Ph.D. Candidate in History, USC

Yesenia Navarrete Hunter is a PhD Candidate in History working with Professor George Sanchez at the University of Southern California. Her work centers on histories of the Pacific Northwest with a focus on Mexican American and Native American interactions in the 20th century. Her project, called “Entangled Histories of Land and Labor on the Yakama Reservation in the 20th Century,” centers on concurrent histories that are both fraught with tensions, and have produced new relationships that are both public and intimate. These relationships give rise to questions of shifting identities on the agricultural landscapes. Her work uses oral histories, archival research, material practice, and mapping of migration rhythms to understand place-making and Indigenous identity.

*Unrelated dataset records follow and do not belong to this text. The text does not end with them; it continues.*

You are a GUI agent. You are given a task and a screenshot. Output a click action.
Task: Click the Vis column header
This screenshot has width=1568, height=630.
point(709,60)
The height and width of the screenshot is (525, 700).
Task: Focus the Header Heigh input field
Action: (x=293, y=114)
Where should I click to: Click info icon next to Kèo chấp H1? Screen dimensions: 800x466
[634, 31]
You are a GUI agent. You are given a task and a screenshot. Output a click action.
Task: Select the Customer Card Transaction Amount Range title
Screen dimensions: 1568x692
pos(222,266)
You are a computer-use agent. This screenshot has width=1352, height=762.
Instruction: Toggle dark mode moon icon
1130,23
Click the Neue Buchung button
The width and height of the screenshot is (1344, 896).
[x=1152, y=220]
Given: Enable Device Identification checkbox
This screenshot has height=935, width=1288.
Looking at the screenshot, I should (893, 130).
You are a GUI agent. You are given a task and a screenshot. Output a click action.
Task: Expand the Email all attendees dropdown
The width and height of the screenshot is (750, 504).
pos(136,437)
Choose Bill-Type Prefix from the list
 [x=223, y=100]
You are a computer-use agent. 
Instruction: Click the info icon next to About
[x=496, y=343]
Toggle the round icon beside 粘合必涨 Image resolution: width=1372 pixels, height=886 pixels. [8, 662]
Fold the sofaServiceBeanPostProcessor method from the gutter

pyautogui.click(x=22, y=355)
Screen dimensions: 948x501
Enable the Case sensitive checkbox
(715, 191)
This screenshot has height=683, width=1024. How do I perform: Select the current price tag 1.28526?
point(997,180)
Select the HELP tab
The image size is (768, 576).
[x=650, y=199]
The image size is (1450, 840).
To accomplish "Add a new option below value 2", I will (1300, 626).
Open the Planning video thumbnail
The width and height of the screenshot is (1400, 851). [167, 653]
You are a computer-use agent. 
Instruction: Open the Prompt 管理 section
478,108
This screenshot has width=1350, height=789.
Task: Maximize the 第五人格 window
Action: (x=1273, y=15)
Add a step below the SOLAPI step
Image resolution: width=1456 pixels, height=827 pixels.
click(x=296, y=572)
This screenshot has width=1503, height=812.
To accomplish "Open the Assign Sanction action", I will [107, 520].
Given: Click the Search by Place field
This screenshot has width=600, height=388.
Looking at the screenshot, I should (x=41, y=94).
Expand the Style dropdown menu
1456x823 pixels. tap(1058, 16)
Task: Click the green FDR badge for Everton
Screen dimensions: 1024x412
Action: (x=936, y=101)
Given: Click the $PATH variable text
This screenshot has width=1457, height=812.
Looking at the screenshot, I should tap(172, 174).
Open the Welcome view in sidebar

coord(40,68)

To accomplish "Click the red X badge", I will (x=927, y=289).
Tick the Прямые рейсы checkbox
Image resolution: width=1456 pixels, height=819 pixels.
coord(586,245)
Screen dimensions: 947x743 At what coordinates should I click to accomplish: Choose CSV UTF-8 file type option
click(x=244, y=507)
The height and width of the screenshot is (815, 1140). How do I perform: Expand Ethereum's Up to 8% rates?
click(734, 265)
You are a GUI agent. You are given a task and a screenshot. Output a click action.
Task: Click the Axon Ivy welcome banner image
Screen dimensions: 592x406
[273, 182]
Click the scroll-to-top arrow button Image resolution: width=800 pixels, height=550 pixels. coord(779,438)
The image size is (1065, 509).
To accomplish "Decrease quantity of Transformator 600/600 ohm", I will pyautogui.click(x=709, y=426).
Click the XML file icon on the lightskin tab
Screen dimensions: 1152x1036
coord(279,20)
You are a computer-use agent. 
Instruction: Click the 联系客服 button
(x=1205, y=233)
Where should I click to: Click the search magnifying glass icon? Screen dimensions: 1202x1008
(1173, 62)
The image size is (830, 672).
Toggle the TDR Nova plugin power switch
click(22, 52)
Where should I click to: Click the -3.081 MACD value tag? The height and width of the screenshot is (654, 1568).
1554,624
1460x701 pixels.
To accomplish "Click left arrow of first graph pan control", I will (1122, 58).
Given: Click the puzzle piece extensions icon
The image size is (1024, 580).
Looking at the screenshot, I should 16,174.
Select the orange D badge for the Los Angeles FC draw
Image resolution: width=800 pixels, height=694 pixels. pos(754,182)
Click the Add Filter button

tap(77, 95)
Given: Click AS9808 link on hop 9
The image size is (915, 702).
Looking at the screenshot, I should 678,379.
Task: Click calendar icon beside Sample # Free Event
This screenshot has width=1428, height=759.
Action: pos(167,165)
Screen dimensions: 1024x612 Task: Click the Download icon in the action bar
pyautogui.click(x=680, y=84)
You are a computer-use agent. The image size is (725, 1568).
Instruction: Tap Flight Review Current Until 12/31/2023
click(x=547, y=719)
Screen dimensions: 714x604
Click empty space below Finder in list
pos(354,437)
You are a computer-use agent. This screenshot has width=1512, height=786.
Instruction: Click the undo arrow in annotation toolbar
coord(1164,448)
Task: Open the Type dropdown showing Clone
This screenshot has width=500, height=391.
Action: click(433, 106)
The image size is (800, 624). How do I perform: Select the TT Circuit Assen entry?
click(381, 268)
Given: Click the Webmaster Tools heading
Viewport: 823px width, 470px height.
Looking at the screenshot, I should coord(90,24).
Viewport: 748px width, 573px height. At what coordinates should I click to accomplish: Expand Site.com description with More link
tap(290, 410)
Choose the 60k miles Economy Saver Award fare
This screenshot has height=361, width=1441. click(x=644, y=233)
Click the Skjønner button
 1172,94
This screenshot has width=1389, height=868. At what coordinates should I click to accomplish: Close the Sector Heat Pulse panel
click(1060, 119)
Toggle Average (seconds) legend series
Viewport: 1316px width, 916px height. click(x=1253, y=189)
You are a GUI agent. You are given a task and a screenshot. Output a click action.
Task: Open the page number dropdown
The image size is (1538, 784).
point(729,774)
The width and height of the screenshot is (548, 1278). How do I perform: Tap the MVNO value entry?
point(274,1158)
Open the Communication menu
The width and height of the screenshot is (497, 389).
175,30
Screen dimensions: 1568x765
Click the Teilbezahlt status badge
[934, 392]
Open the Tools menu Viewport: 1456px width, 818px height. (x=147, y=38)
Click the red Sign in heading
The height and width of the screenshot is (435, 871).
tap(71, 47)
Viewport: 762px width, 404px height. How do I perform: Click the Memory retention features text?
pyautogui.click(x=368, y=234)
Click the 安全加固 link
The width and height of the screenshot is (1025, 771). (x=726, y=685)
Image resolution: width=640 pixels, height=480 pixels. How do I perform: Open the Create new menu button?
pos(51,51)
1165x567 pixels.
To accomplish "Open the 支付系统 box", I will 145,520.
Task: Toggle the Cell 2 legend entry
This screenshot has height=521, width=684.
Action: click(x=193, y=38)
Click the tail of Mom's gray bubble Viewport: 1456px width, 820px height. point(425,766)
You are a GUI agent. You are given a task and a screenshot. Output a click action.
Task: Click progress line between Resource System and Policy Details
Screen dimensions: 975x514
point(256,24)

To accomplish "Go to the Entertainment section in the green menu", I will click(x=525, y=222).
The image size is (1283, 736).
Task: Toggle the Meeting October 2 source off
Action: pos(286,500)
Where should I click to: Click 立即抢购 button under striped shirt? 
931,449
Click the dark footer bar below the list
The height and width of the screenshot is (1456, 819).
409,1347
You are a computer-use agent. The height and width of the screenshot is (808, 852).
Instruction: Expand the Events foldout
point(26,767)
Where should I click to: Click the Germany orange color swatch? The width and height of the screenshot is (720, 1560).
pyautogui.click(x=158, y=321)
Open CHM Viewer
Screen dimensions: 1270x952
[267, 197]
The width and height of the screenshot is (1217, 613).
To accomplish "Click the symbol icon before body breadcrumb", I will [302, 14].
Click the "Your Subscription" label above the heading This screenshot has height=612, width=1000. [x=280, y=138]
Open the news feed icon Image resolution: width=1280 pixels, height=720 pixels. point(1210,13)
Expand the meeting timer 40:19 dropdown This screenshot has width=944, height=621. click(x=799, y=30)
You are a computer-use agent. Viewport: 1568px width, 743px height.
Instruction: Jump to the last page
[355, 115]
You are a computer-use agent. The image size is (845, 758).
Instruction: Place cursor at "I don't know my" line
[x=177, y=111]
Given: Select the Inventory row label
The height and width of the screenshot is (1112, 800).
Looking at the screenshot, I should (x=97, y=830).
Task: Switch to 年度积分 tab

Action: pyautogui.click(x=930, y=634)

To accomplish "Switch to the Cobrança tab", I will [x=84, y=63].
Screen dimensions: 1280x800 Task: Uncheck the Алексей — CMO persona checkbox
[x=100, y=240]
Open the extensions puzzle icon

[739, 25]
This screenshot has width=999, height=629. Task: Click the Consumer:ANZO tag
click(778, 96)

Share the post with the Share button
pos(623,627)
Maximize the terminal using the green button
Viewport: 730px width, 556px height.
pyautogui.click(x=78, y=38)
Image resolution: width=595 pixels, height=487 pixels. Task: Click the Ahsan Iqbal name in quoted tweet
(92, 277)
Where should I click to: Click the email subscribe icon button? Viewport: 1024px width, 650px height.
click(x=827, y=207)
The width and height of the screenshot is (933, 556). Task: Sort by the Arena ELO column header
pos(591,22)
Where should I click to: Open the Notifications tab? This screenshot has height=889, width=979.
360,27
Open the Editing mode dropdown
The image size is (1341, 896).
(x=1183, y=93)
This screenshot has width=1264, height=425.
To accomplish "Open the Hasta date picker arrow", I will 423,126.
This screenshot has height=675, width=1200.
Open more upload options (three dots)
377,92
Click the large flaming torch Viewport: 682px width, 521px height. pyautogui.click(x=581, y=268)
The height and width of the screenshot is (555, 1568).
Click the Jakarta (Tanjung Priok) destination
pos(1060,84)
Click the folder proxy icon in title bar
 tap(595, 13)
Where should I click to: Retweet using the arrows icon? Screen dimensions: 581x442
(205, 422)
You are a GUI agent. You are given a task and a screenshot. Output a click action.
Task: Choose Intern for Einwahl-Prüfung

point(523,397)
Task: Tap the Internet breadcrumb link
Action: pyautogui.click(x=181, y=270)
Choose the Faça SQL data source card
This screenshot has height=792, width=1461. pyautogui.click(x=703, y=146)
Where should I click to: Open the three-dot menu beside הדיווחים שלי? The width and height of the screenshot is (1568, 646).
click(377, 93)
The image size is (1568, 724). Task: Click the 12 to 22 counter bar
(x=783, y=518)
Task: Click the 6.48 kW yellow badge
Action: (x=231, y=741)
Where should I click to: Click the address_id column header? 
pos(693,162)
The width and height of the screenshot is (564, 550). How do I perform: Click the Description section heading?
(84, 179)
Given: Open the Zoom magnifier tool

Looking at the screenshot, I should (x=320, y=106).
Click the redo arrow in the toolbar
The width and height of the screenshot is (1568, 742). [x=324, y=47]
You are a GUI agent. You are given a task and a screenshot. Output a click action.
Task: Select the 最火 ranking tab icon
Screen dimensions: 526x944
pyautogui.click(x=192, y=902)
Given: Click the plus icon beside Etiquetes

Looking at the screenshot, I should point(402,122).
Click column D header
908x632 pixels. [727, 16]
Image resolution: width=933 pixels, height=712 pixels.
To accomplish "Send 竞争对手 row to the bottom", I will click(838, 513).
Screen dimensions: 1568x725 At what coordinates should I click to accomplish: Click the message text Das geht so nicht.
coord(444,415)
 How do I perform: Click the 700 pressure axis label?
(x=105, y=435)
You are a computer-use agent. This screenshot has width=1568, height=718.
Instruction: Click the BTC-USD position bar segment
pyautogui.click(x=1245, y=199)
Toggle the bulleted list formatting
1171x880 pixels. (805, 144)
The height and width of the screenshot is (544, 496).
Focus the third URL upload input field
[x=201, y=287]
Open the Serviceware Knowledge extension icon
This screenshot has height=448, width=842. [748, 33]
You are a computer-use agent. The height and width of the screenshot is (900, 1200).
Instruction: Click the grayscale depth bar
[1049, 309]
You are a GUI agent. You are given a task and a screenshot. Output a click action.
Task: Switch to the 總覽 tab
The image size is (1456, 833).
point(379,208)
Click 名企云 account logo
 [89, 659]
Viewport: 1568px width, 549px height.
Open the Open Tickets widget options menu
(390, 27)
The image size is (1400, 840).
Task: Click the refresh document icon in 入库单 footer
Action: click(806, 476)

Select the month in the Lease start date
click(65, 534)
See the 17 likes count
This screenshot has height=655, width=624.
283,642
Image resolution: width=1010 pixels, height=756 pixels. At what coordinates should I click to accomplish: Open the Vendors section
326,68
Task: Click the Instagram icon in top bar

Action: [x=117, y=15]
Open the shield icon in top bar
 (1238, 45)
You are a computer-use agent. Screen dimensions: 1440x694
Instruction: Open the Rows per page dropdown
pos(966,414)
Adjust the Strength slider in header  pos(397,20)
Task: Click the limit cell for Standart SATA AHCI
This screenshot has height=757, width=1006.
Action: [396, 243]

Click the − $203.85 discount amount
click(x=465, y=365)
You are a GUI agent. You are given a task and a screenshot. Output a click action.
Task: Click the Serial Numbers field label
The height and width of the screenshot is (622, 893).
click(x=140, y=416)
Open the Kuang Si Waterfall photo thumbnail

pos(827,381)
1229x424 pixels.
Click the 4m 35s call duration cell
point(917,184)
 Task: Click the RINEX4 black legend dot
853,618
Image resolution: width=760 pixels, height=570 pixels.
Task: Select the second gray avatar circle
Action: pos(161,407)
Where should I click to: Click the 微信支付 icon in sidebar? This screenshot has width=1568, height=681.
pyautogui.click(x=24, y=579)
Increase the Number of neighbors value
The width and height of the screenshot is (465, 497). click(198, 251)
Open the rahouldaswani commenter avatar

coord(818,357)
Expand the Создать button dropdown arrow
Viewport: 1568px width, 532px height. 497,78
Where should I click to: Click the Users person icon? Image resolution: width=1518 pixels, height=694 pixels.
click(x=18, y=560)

Yesenia was a Mellon Mays Undergraduate Fellow, an Imagining America Fellow, and currently the USC Mellon Humanities and the University of the Future PhD Fellow. The trajectory of her accomplishment demonstrates her ability to bridge her scholarship with public work. Yesenia is recognized as a dynamic public speaker and leads workshops on local and entangled histories through participation and dialogue. Yesenia is also an accomplished artist. Her art and scholarship are fueled by her role as a mother and past role as a migrant farmworker, and is deeply influenced by the music, poetry, and community building elements of the practice of the fandango.